Texte d'étude:

Nicole Gnesotto montre bien que, dès le début, quatre grands débats non résolus ont accompagné et rythmé cette histoire. La finalité : espace, avant tout, économique ou espace politique ? Les frontières : l’élargissement jusqu’où ? La gestion économique : rigueur libérale ou relance keynésienne ? Et la gouvernance : ambiguë et de plus en plus complexe. Le contour des divisions, avec l’accroissement du nombre des États membres, jusqu’à 28 avant le Brexit, a eu tendance à se figer entre petits et grands pays, entre l’Ouest et l’Est de l’Europe, entre gouvernements « pingres » et gouvernements « dépensiers ». Les crises se sont donc succédées l’une après l’autre, depuis les années 1950 et, particulièrement, dans les deux premières décennies du XXIe siècle. Le Brexit, en 2016, en a été un point culminant. Malgré tout, l’Union européenne a tenu et l’intégration a progressé significativement, mais sans un projet clair. Les difficultés entrainées par la mondialisation et ses effets économiques et sociaux ont nourri un climat de défiance dans les opinions, que l’échec du projet de constitution européenne, en 2005, a traduit. Ce qui fait qu’au bout du compte « le besoin d’Europe ne correspond pas au désir d’Europe », pour reprendre une expression de J.-L. Bourlanges.
L’heure des défis
C’est d’une nouvelle adaptation de l’Europe au monde qu’il s’agit de réaliser. La seconde partie de l’ouvrage analyse justement ce monde, avec tous ses problèmes qui sont autant de défis : les pandémies, le réchauffement climatique, le terrorisme, les inégalités, les nationalismes, la réalité de la guerre… Nos repères vacillent. La gouvernance mondiale est paralysée. Les rapports de force prédominent. Les démocraties libérales sont contestées. Le poids de l’Europe tend à diminuer. Les crises du Covid et de l’Ukraine soulignent nos dépendances. La présidence de Donald Trump a montré que les États-Unis pourraient ne plus jouer le rôle protecteur qui a été le leur. L’Europe a commencé de réagir, comme l’a démontré le plan de relance adopté en juillet 2020 prévoyant une mutualisation de la dette, en contraste avec les atermoiements et les divisions qui ont suivi la crise financière et économique de 2008.
Mais il faut aller plus loin. C’est la conviction de l’auteur qui écarte ce qu’elle appelle des « fausses pistes » : l’Europe des nations, invoquée par les « souverainistes » de tous les bords, revenant à plus d’Europe du tout ; une Europe fédérale qui ne sera pas acceptée par les nations européennes ; la « répétition du même », qui n’est plus tenable. Il faut donc penser avec rigueur la notion de puissance européenne, et la faire advenir dans ses grandes dimensions, économique, évidemment, sociale, également, pour porter remède aux trop fortes inégalités qui minent l’adhésion des peuples, et militaire, en trouvant un équilibre avec l’OTAN qui est aujourd’hui urgent.

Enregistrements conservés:
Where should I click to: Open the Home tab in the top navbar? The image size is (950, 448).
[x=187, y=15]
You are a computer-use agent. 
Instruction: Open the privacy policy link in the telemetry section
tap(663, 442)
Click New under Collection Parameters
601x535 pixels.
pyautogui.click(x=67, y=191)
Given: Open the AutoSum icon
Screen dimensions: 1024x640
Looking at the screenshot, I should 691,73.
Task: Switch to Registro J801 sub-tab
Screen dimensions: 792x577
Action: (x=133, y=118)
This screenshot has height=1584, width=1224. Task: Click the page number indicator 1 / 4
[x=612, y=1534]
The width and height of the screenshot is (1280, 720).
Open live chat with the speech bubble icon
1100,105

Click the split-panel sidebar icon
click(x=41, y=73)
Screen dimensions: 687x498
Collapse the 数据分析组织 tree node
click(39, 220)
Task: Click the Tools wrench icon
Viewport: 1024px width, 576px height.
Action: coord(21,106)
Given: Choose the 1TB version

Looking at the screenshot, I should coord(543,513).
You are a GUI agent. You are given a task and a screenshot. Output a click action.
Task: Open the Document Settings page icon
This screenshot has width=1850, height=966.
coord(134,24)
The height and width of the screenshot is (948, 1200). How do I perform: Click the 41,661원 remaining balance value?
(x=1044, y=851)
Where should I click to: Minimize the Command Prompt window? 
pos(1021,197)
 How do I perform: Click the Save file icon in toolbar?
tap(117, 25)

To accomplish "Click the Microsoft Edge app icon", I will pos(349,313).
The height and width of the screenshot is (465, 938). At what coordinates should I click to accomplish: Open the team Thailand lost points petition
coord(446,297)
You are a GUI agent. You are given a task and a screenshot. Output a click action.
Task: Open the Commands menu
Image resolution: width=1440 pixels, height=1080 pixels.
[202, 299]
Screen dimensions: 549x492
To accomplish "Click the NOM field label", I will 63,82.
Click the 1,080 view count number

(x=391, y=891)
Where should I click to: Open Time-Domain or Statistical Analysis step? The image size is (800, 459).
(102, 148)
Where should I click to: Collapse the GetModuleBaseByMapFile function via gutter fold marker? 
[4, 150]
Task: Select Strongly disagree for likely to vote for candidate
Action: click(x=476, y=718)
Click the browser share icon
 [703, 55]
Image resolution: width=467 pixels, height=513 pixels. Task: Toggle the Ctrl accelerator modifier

Contrôle de compréhension:
- a) Modifiez le texte d'étude, depuis « Mais il faut » jusqu'à « est aujourd’hui urgent. », en y substituant « Alliance atlantique » à « OTAN », puis recopiez ce passage.
- b) Répondez brièvement aux questions suivantes à partir du texte d'étude.
(i) Combien d'États membres l'Union européenne a-t-elle compté avant le Brexit ?
(ii) En quelle année le projet de constitution européenne a-t-il échoué ?
(iii) Quand le plan de relance prévoyant une mutualisation de la dette a-t-il été adopté ?

Corrigé des exercices:
- a)
Mais il faut aller plus loin. C’est la conviction de l’auteur qui écarte ce qu’elle appelle des « fausses pistes » : l’Europe des nations, invoquée par les « souverainistes » de tous les bords, revenant à plus d’Europe du tout ; une Europe fédérale qui ne sera pas acceptée par les nations européennes ; la « répétition du même », qui n’est plus tenable. Il faut donc penser avec rigueur la notion de puissance européenne, et la faire advenir dans ses grandes dimensions, économique, évidemment, sociale, également, pour porter remède aux trop fortes inégalités qui minent l’adhésion des peuples, et militaire, en trouvant un équilibre avec l’Alliance atlantique qui est aujourd’hui urgent.

- b)
(i) Jusqu'à 28 États membres.
(ii) En 2005.
(iii) En juillet 2020.